Some 400 full-time and adjunct professors have been locked out of classrooms at the school’s Downtown Brooklyn campus since Sept. 3 after negotiations for a new contract to replace the pact that expired Aug. 31 broke down. Substitute instructors were brought in by the administration when classes began on Sept. 7.

Faculty members disgruntled over a disparity in pay between them and their counterparts at LIU-Post in Brookville, Long Island have not voted to strike, but set up an “informational” picket line outside the school’s main entrance at Flatbush and DeKalb avenues on Sept. 7, the first day of fall classes. That same day, LIU’s administration made good on a pledge to bring in replacement teachers.

Almost immediately, complaints arose about the replacements’ performance, lack of qualifications to teach certain courses and/or familiarity with specific subject matter.

One student, Caroline Ortiz, a sophomore majoring in chemistry, told the Associated Press she commuted an hour from Queens for a class that lasted only 10 minutes, with the instructor leaving after taking attendance.

Ortiz said a biology class she attended “was taught by a pharmacist. I don’t think he’s in the biology field.” The laboratory session scheduled after the class was cancelled because the person slated to run science labs at the school did not have the required safety certification.

Nashrin Akter, 19, a nursing major from Bangladesh, told the AP she skipped a Muslim holiday on Monday to attend classes that were not taught by “real teachers.”

“I’m very disappointed,” she said, noting that tuition at LIU-Brooklyn runs about $35,000 a year. “What I’m seeing is not supposed to happen in America.”

The university is offering existing faculty average raises of about 13 percent over five years. The faculty’s union, the Long Island University Faculty Federation, has rejected a proposed contract that would cut salaries for new adjunct professors and decrease the number of hours they can teach.

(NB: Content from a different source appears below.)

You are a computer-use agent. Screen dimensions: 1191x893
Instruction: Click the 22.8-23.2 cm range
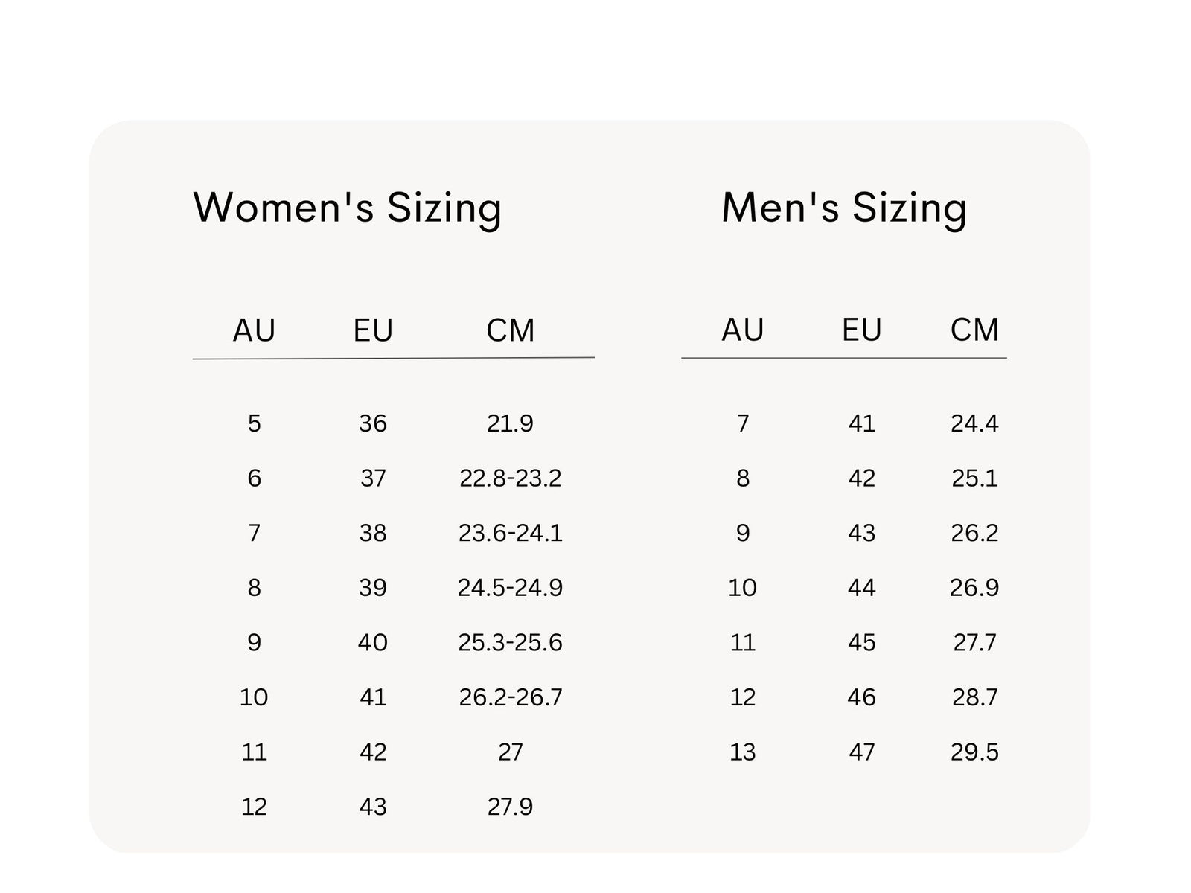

LIU spokeswoman Jennifer Solomon said the difference in salaries between the Brooklyn and Long Island faculty resulted from differing salary disbursement structures requested by the union in previous contracts.

The students’ frustration came to a boil Wednesday afternoon as dozens — joined by their locked-out professors and supportive community activists — held a mass walkout and rally outside the school. They were scheduled to be addressed by state Assemblymember Walter Mosley and City Councilmember Brad Lander.